Asked by Anonymous at 8:07 AM on Oct. 14, 2010 in Relationships

This question is closed.
Answers (11)
  • There may not be anything at all wrong with him. You've only been married 3 years. A big part of marriage is being willing to admit that what is perfect for you may not be perfect for him. The fun part of marriage is working together to find the "middle ground" that works best for both of you. It sounds to me like that you are on one end of the extreme and he tends toward the other end. The best answer for the two of you probably lies somewhere in between those two extremes. One thing I can tell you for sure is that you will not solve this problem by making him to feel like he's the only one with a problem. No problem in marriage belongs to just one spouse--all problems are to be equally shared. So, if the norm is now 3 times a month, make your first goal to increase that number to 4 times a month. Don't try to force him all the way to your end of the extreme, and I think things will improve dramatically.
    NannyB.

    Answer by NannyB. at 8:23 AM on Oct. 14, 2010

  • whats raunchy about missionary?

    3 times a month is pretty good, actually. Wait till you;ve been married 10 yrs or 20. Be lucky to see it once a month lol
    Zoeyis

    Answer by Zoeyis at 8:08 AM on Oct. 14, 2010

  • I meant it's not raunchy, just missionary
    CassyzMom

    Answer by CassyzMom at 8:10 AM on Oct. 14, 2010

  • Zoeyis, I have been married 38 years and I still see it every week !!! he is still young! maybe there is something physically wrong, he might have low testosterone levels....I would talk to him about it....

    older

    Answer by older at 8:13 AM on Oct. 14, 2010

  • Could be his diet.
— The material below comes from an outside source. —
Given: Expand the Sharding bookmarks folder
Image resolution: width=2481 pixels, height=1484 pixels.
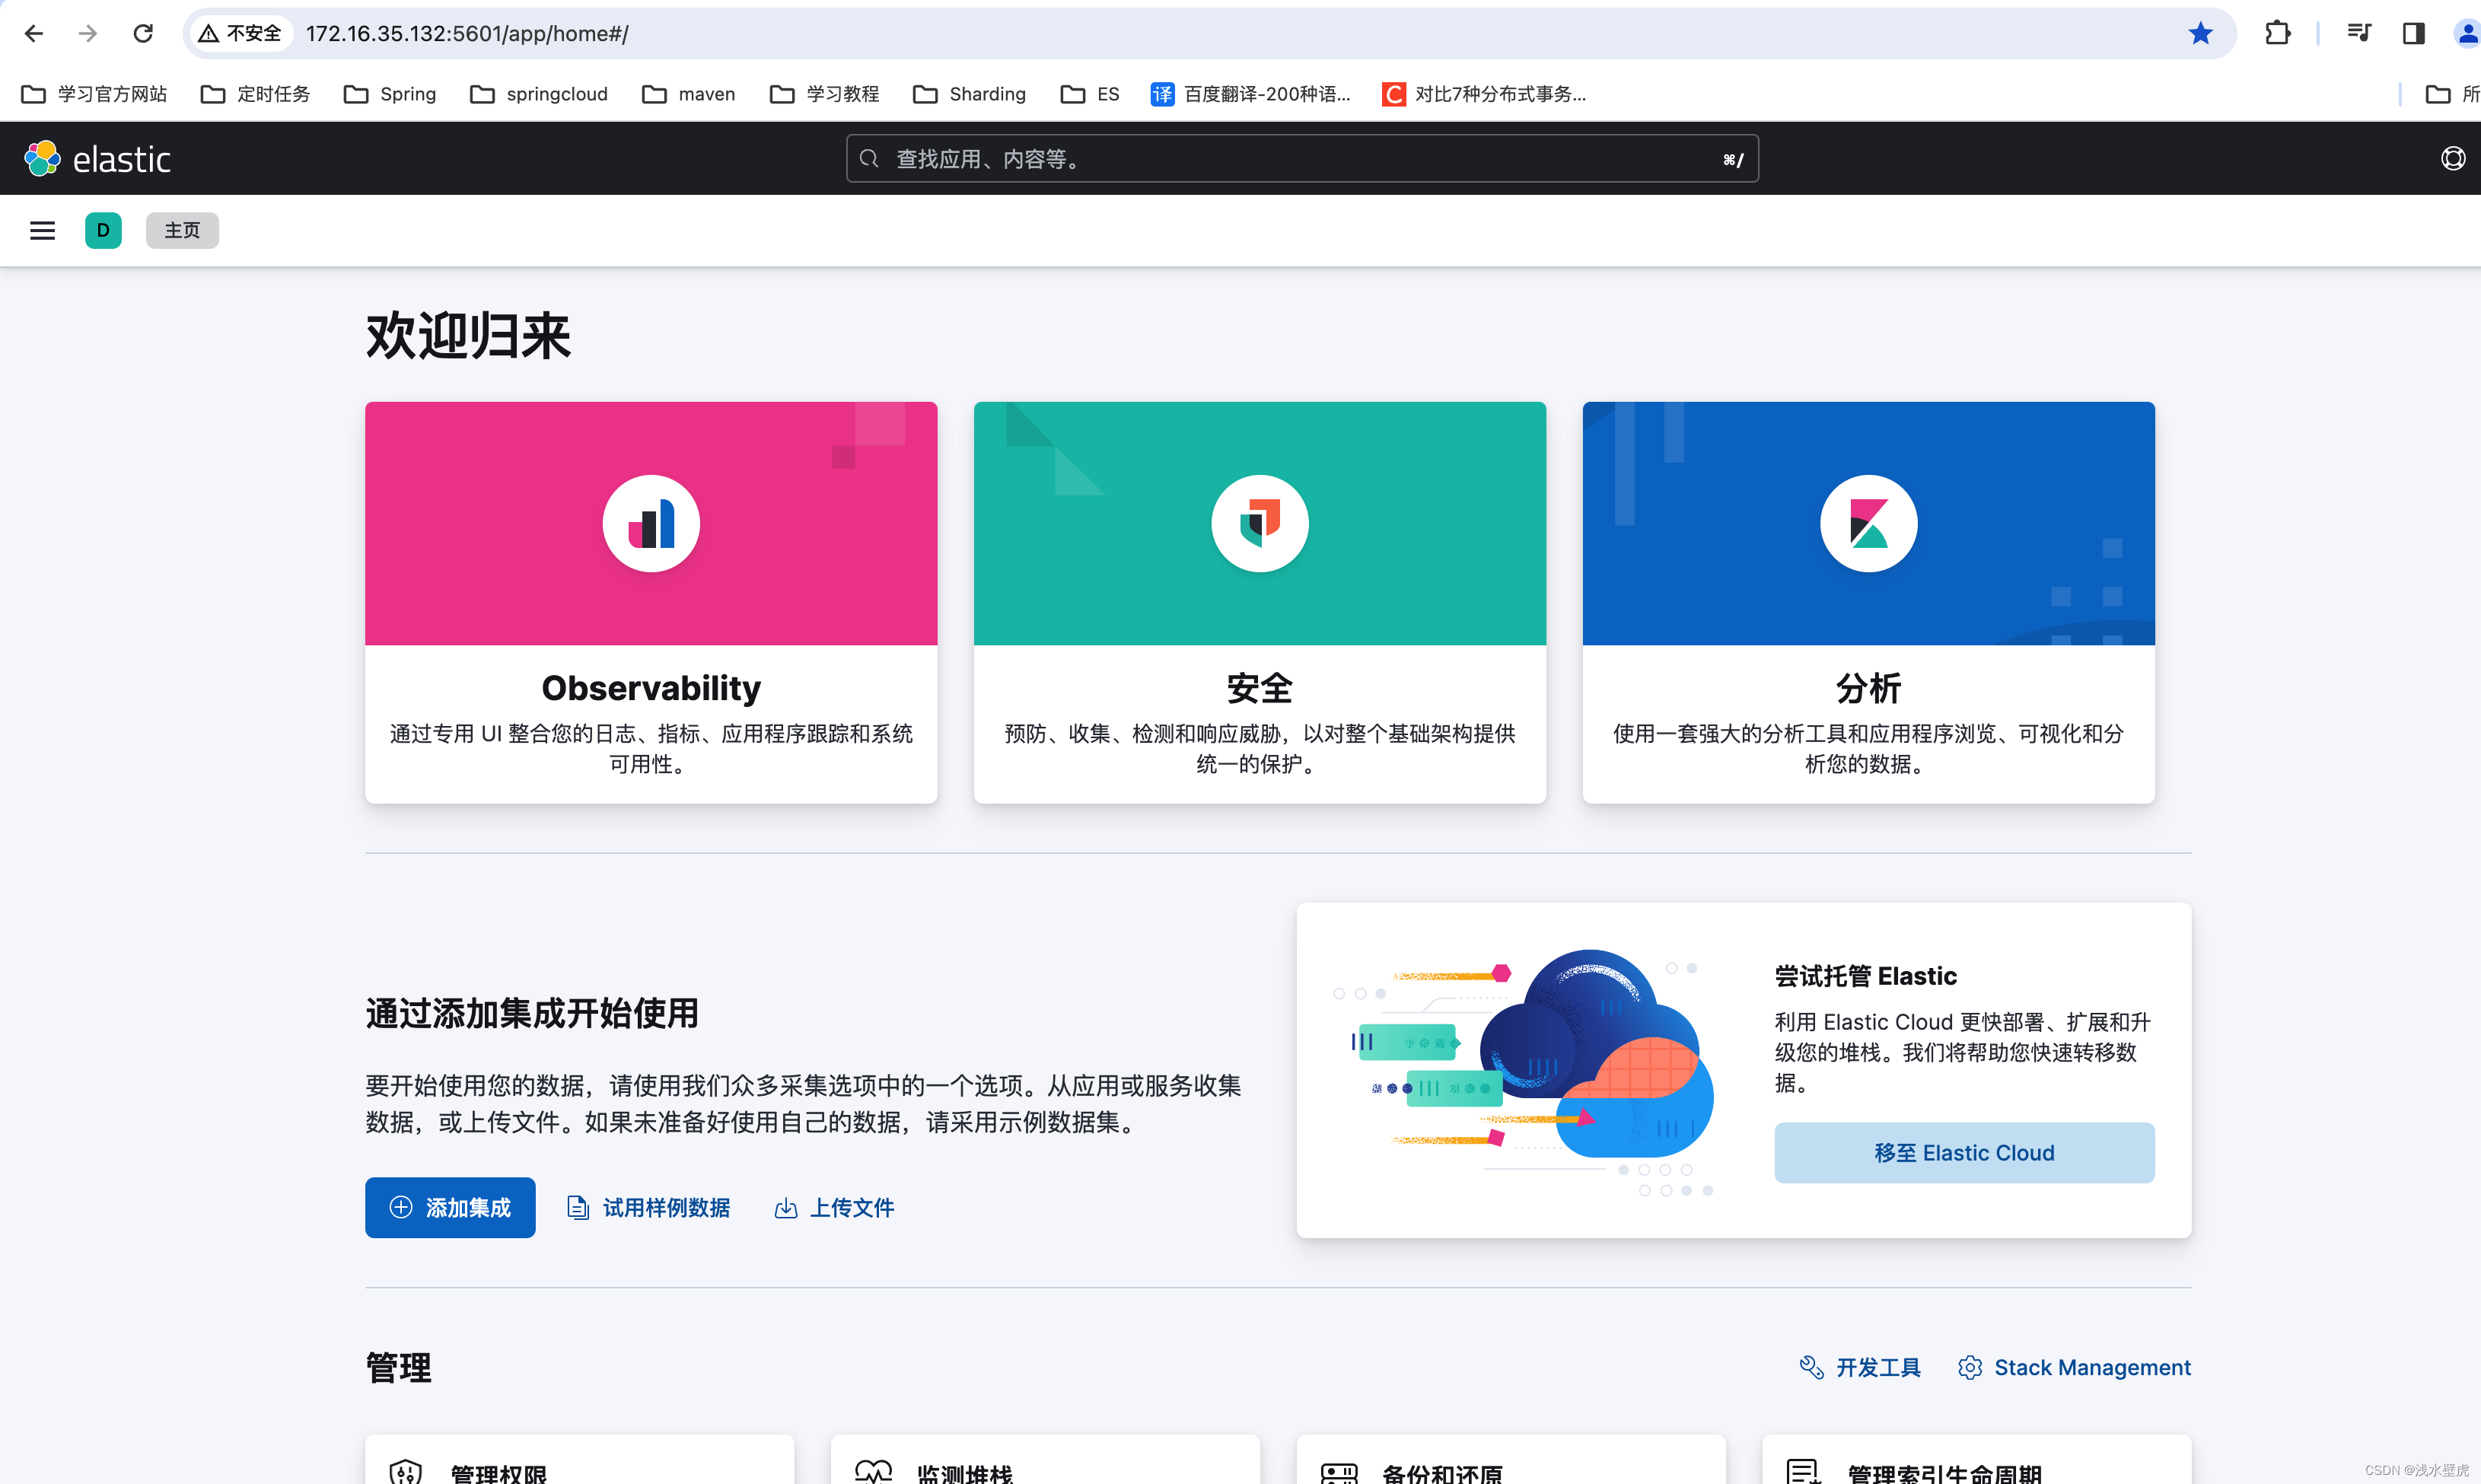Looking at the screenshot, I should tap(969, 94).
I have heard that the wrong diet can lower testosterone levels and make him want it less. I have been married 8 years and I get it 4-5 times a week, but we are still very young. My hubby is 26, I am 25. We have 3 kids. I don't think it is his age, 31 isn't old. I would look into it. Have you asked him about it?
    momof3josephs

    Answer by momof3josephs at 8:17 AM on Oct. 14, 2010

  • many reasons.
    thyroid disorders, depression, hypertension, diabetes, low testosterone, stress, anxiety, addictions.
    Why don't you just ask him? 31 is not old. He's got a good 40 years left
    jewjewbee

    Answer by jewjewbee at 8:26 AM on Oct. 14, 2010

  • My DH is 37 and I am 26, and yeah I feel your pain. He considers it "alot" if we do it more than 3 times a month,lol. I sat down with him one night and told him I need more. I explained how it made me feel. It usually is still usually me who initiates but he is more..willing now. I think a big part of it is his age. I talk to friends who have SO's in thier 20's and they are like.."Yours is just not normal", "mine will throw a fit if we don't di it at least once a day". lol.
    RheaF

    Answer by RheaF at 8:27 AM on Oct. 14, 2010

  • hey my husband is 27 and we have a 2 1/2 year old and we do everyday a week
    leAnn21

    Answer by leAnn21 at 8:42 AM on Oct. 14, 2010

  • My husband would do it everyday, but I'm the one who only likes it once a month IF that. I just don't care about it that much. It's time consuming, messy and stupid IMO. I mean in and out, 'oooh ahh. I'm coming'. What's the big deal? I'd rather sit and talk with him to tell you the truth.

    IhartU

    Answer by IhartU at 8:56 AM on Oct. 14, 2010

  • Maybe hes just tired or stressed from work. Talk about it with him. I mean it could just be a phase you guys are going through. There re so many reasons why this could be happening, which is why you need to communicate with him or youll never know.